New Delhi: Amid a huge controversy over loan defaults by Vijay Mallya-led UB Group firms, regulator Sebi plans to choke fund-raising taps for ‘wilful defaulters’ while fund-raising norms are set to be made easier for start-ups as part of wide-ranging reforms in capital markets.
The proposed moves, likely to be discussed by the Sebi board tomorrow, are aimed at safe-guarding the interest of small investors while deepening the capital marketplace to provide new products and avenues for institutions, a senior official said.
Besides, Sebi will discuss and take forward various steps announced last month in the Union Budget by Finance Minister Arun Jaitley, who will also address tomorrow the board members and top officials of the regulatory body.
The Securities and Exchange Board of India (Sebi) is also likely to tighten its takeover regulations by introducing ‘bright lines’ to define change in control in a merger and acquisition. It is also set to announce a new set of norms for index providers that would regulate changes in constituents of the key stock market indices, including the Sensex and the Nifty.
Besides, the board will discuss a plethora of proposals regarding distribution of various cash benefits through depositories. Other proposals on the agenda include a favourable tax regime for alternative investment funds (AIFs) and easier access to capital for start-ups and new avenues like crowd-funding, a senior official said.
As for wilful defaulters, Sebi will join RBI and the government in their fight against bad loans as it plans to make it tougher for such entities and their companies to raise funds from the capital markets. This comes at a time when a huge controversy has broken out with flamboyant businessman Mallya leaving the country amid attempts being made by various lenders to recover their dues totalling over Rs 9,000 crore.
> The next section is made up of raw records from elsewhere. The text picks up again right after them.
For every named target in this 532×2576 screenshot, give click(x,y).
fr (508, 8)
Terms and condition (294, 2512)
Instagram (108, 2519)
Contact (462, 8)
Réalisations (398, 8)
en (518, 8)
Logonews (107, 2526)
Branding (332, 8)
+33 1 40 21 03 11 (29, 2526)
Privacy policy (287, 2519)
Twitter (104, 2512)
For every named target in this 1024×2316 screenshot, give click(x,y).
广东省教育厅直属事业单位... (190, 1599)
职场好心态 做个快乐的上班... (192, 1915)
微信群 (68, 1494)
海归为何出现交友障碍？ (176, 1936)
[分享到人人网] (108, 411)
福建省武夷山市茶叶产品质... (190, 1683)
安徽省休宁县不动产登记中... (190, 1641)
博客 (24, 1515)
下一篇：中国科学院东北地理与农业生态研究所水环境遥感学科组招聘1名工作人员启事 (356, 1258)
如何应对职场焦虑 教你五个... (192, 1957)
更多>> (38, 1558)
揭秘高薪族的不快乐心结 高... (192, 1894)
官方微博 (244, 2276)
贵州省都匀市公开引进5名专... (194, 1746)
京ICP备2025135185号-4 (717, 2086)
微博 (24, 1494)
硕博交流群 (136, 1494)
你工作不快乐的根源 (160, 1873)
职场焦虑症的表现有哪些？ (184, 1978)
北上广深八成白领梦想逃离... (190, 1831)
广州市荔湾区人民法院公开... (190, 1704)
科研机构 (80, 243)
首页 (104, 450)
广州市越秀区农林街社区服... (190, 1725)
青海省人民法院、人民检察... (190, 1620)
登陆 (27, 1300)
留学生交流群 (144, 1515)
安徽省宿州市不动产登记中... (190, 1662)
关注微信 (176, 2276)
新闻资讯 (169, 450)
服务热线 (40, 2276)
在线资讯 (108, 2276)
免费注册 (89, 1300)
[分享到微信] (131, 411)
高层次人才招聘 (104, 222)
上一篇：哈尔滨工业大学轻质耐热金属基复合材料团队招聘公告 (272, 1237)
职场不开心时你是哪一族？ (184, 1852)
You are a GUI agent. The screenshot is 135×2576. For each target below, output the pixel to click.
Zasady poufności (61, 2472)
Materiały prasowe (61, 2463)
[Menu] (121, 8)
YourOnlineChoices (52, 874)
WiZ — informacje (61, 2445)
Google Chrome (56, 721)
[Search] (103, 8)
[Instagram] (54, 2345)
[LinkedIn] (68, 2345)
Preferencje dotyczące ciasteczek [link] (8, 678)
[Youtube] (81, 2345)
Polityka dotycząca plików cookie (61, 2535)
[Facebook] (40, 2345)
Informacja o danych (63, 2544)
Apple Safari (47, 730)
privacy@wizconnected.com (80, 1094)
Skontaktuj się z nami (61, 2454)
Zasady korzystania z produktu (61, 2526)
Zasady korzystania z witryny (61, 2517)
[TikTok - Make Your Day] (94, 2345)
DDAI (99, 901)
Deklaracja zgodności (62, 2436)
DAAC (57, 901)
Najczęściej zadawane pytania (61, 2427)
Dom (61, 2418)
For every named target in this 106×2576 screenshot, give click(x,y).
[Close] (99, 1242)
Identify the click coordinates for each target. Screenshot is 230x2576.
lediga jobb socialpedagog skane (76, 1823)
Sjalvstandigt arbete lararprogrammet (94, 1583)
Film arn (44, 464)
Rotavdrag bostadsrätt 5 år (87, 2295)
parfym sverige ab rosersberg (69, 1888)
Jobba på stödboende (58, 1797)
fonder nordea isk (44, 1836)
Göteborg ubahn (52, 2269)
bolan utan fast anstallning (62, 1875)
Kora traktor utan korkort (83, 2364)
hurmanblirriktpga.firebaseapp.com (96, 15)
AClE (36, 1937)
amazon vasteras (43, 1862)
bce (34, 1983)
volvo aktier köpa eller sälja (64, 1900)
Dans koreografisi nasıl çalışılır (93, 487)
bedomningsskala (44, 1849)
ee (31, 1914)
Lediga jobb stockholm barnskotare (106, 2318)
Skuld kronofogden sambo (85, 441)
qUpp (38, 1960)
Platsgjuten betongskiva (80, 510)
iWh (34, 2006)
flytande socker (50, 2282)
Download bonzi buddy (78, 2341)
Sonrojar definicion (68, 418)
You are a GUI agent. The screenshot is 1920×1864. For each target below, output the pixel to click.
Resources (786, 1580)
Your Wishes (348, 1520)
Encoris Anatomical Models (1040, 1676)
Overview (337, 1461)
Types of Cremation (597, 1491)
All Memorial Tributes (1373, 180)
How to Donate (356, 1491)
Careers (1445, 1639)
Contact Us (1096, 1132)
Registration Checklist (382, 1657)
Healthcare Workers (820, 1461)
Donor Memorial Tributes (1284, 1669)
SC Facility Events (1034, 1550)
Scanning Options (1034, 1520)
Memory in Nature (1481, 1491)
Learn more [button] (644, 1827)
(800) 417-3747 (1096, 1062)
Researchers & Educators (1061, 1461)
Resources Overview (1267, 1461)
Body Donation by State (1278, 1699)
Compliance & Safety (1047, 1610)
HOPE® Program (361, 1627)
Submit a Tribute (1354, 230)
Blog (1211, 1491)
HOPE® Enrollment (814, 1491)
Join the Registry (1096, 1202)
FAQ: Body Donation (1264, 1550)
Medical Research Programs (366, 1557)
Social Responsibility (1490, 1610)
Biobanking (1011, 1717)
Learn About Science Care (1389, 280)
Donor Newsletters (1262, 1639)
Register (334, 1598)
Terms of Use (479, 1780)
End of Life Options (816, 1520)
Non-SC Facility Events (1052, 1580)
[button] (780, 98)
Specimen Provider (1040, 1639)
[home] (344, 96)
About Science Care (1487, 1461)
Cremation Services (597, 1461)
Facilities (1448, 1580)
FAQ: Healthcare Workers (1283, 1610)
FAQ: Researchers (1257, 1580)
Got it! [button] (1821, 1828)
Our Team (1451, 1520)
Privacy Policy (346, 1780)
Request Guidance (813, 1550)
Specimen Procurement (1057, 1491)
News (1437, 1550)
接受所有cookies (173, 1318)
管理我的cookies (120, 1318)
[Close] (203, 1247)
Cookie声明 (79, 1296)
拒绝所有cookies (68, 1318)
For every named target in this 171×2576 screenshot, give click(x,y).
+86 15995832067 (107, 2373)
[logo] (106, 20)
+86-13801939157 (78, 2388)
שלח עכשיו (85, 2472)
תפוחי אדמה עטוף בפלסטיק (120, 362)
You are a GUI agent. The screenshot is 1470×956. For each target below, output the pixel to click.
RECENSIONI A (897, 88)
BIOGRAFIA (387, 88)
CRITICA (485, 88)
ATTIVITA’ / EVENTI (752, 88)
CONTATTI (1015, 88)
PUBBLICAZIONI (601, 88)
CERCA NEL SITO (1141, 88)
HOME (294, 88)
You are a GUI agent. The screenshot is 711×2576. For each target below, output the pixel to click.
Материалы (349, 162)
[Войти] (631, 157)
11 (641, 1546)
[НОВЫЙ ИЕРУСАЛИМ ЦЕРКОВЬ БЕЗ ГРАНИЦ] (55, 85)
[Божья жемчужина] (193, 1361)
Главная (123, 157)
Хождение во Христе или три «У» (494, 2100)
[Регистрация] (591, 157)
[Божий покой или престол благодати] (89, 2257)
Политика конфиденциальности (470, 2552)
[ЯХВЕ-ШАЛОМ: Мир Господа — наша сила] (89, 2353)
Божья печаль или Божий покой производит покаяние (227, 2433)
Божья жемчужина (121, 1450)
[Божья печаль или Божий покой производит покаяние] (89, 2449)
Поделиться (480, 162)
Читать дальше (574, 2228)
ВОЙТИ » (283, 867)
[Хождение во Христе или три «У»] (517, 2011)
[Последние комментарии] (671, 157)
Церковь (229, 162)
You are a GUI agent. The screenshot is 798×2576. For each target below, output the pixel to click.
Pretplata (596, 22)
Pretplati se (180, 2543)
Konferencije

Some entities tend to tap equity and debt markets for funds after banks stop giving credit for wilfully defaulting on their existing loans, but small investors get trapped due to lack of information about their ‘defaulter’ status. However, there is a counter-view that a complete fund- raising ban on wilful defaulters could come in the way of promoters of a listed company seeking to infuse fresh funds, which may hurt interest of minority shareholders. Seeking to strike a balance, the regulator mulls putting curbs on IPOs and FPOs by such entities where funds are raised from the public.
However, they can be allowed to tap existing shareholders, including promoters by way of rights issue, private placement or preferential allotment, a senior official said. An individual or a company is declared a wilful defaulter for deliberate non-payment of the dues despite adequate cash flow and good net worth and for siphoning off funds to the detriment of the defaulting unit. Another proposal seeks to bar a wilful defaulter from taking control of any other listed company.
Issues relating to algo trades and co-location services as also new products and new investor classes in commodities market are also on the agenda. This will also be the first board meeting of Sebi after the government last month extended by another year the tenure of Chairman U K Sinha, who assumed charge on February 18, 2011.
Sebi is also keen on steps to tackle cross jurisdictional market manipulation for which it plans to pitch for greater co operation between regulators. Other steps high on Sebi’s agenda include greater penetration of various financial products, including corporate bonds, mutual funds and equity products while safeguarding the interest of small investors.
Sinha would also give a clear message that the regulator will keep a hawk’s eye on all kinds of manipulative activities, including those aimed at defrauding investors. The regulator is also likely to discuss its budget estimates and planned policy measures for the next fiscal as also the status of the proposals that were planned for the current financial year ending this month.
Some of the proposals that could not be implemented so far would be looked into afresh. One such proposal includes greater regulatory clarity for M&A deals, under which Sebi plans to put in place new guidelines to define bright lines identifying the change of control in such transactions.
Under Sebi’s Takeover Regulations, the definition of ‘control’ is based on certain defined principles rather than on rules and there have been cases when a multitude of opinion have given rise to different assessments of ‘control’ over a listed company, a senior official said. To deal with such cases, the regulator has decided to define certain bright lines for identifying the control, he added.
A bright-line rule or a bright-line test generally refers to a simple and basic standard that can be applied to remove ambiguity and resolve contentious issues. In cases of mergers and acquisitions, an acquirer or any other entity would be considered to be gaining control of the target company if it fulfils the bright line tests with regard to acquisition of voting rights, control over operations and influence in board decisions.
There have been many cases, including the much-talked about Jet-Etihad deal, when the issue of control was debated a lot and it was felt that Sebi needs to put in place specific guidelines defining bright lines to determine the control.